Paul Grinberg wrote:
Hi,
I'd like to suggest a tool that I am usually using to check bandwidth
speed.
It is called "iperf". It does not rely on usual HTTP download (most
online checkers use it), but rather on pure TCP session bandwith.
Your ISP maybe permits high HTTP downloads, but then throttles SSH or
ESP based traffic.
I think if you really want to measure, then you'll have to go with
iperf.
Best,
Paul
Interesting! Thanks for the tip!
-----Original Message-----
From: fedora-list-bounces@xxxxxxxxxx
[mailto:fedora-list-bounces@xxxxxxxxxx] On Behalf Of Chris Tyler
Sent: Friday, August 14, 2009 12:42 PM
To: Community assistance, encouragement, and advice for using Fedora.

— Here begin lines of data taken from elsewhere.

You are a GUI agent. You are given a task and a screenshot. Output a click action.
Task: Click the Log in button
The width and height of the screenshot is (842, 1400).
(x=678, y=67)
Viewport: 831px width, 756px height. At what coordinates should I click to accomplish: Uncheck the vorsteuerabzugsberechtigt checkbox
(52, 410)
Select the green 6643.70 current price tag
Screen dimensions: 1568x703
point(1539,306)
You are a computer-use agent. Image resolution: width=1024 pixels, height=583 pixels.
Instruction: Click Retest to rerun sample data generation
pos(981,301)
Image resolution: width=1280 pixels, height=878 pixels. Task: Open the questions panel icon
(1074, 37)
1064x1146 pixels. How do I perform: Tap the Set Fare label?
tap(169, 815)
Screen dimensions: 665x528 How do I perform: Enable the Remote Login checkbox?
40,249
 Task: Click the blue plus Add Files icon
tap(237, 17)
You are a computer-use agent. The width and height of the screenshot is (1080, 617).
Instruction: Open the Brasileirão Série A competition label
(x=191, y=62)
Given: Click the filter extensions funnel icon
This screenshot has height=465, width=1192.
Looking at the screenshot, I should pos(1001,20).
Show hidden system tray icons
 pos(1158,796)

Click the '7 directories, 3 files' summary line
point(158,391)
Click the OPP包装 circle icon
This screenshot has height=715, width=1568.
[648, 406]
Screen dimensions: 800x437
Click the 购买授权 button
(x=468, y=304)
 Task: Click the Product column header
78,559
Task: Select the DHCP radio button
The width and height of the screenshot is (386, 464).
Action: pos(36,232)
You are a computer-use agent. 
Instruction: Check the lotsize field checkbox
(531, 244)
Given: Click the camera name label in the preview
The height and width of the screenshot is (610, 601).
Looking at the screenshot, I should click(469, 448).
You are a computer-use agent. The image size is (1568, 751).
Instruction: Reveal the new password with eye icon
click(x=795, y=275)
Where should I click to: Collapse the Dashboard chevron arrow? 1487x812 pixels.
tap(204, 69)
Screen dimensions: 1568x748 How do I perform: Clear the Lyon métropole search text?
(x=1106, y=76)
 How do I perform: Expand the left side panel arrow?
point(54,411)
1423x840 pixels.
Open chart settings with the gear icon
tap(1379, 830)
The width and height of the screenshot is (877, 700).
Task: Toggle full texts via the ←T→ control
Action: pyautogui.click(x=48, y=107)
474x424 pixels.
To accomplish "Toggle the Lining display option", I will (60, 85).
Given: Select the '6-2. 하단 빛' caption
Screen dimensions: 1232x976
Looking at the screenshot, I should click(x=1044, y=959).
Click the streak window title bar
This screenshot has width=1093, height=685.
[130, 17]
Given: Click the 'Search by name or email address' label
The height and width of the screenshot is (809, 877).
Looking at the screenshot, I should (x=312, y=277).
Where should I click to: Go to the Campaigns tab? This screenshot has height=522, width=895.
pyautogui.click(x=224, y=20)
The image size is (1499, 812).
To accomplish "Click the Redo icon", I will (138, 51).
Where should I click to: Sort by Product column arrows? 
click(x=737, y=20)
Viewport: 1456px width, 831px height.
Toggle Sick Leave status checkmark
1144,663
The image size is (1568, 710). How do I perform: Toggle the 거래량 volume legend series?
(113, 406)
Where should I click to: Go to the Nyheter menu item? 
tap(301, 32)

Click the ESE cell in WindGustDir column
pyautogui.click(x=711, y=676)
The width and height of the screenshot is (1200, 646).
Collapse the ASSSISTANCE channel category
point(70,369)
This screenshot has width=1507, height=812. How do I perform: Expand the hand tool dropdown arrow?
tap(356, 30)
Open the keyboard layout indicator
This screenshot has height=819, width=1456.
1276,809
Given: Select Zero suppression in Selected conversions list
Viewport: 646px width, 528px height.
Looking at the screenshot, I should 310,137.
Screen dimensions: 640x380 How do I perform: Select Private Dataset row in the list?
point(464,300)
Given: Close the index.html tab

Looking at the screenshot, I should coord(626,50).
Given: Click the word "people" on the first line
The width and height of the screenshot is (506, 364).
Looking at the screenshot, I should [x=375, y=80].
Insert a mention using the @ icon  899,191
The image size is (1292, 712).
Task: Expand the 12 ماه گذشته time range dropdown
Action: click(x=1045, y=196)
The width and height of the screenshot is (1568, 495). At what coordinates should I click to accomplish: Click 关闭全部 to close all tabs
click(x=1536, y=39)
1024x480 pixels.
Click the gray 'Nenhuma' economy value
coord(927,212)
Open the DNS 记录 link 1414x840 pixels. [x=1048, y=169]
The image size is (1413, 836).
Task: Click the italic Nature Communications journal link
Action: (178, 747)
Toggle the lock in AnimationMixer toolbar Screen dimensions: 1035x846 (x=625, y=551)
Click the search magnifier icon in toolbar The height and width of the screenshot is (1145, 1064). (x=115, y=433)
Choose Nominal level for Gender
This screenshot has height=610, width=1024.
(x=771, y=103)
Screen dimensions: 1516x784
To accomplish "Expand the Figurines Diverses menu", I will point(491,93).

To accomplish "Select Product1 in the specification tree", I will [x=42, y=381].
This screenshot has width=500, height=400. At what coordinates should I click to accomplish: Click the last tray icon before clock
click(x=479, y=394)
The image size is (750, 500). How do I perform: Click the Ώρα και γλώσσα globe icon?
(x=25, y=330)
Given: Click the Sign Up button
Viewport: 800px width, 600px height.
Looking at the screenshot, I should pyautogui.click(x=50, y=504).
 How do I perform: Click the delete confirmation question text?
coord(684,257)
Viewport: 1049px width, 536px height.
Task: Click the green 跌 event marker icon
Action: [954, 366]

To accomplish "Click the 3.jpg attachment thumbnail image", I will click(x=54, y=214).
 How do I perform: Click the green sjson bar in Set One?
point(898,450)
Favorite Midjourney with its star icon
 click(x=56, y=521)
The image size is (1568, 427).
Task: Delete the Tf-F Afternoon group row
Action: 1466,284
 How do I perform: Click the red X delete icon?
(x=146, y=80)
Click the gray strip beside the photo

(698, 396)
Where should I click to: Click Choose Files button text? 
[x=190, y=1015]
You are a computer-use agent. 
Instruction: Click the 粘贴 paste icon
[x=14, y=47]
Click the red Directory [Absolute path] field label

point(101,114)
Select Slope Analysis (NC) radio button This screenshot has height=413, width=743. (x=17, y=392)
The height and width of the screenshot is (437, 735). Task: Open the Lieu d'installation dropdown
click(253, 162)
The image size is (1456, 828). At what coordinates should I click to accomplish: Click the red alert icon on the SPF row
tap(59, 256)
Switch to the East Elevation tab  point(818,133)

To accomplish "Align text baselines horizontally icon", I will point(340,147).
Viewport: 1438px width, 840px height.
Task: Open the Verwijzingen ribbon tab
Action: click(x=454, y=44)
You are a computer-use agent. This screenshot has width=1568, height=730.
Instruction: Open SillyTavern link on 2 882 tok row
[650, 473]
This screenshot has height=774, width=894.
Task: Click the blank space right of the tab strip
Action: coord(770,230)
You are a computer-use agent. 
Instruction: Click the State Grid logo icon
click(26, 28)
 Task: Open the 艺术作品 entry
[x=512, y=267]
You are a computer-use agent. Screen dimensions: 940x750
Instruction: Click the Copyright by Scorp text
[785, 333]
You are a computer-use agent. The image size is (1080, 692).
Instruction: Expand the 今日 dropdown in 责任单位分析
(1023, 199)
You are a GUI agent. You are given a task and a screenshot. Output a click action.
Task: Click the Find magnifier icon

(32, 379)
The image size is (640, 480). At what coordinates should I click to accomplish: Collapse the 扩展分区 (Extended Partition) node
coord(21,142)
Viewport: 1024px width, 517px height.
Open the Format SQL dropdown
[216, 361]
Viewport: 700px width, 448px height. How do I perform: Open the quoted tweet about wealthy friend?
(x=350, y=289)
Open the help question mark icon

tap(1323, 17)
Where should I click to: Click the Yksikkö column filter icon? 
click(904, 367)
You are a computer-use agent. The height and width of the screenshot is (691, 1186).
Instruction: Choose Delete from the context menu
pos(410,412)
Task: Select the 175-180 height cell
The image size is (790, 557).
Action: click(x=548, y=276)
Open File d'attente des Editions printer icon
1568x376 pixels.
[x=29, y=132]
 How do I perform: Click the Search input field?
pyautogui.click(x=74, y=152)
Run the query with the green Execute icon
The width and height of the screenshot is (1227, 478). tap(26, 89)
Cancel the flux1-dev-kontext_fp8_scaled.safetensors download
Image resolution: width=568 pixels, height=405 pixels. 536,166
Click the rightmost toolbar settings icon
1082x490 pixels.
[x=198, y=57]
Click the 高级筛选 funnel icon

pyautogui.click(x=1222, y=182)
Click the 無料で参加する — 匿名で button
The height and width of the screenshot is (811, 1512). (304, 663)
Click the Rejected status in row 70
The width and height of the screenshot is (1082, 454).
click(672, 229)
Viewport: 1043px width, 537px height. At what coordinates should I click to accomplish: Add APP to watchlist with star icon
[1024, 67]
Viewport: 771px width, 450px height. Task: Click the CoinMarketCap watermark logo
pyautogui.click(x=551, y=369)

Subject: Re: Testing upload/download bandwidth speeds for verification
On Fri, 2009-08-14 at 08:29 -0700, Daniel B. Thurman wrote:
I have been testing my residential ISP/DSL-Landline
connections and wanted to make sure that I was getting
what I am paying for. Supposedly, one can use the various
website based "speed test" tools to determine their upload
and download speeds.
Are these "speed test" tools credible and can they
be trusted?
Of the several sites I have tried, they all more or less
seemed to be in close agreement with one another in
terms of the bandwidth speeds, i.e. my connection
speed is quoted at 768KB/s up and 3MB/s down,
and the farther away from central, the more reduced
is the speeds are.
The average speed tools says that I have measured
speeds of 720-30 KB/s up and 2.0-5MB/s down.
Why is it however, that when downloading software
from the various Linux/M$ and other downloads sites
I am seeing on average, speeds of 200-320(max) KB/s
and never see anything much faster than that?
Yes. 3 megaBITs per second is just over 300 kiloBYTEs per second. There
are 8 bits per byte, plus there's packet and protocol overhead, so a
10:1 ratio between the numbers is normal.
So, does that mean I am wasting money by going from
768KB/s Up / 768KB/s Down to 768KB/s Up / 3MB/s
Down since I will never obtain download speeds faster
than the Upload limit of 768KB/s ???
No, if you downgraded to 768 kilobit/sec service you would expect a
maximum download speed of around 75-80 kilobytes per second.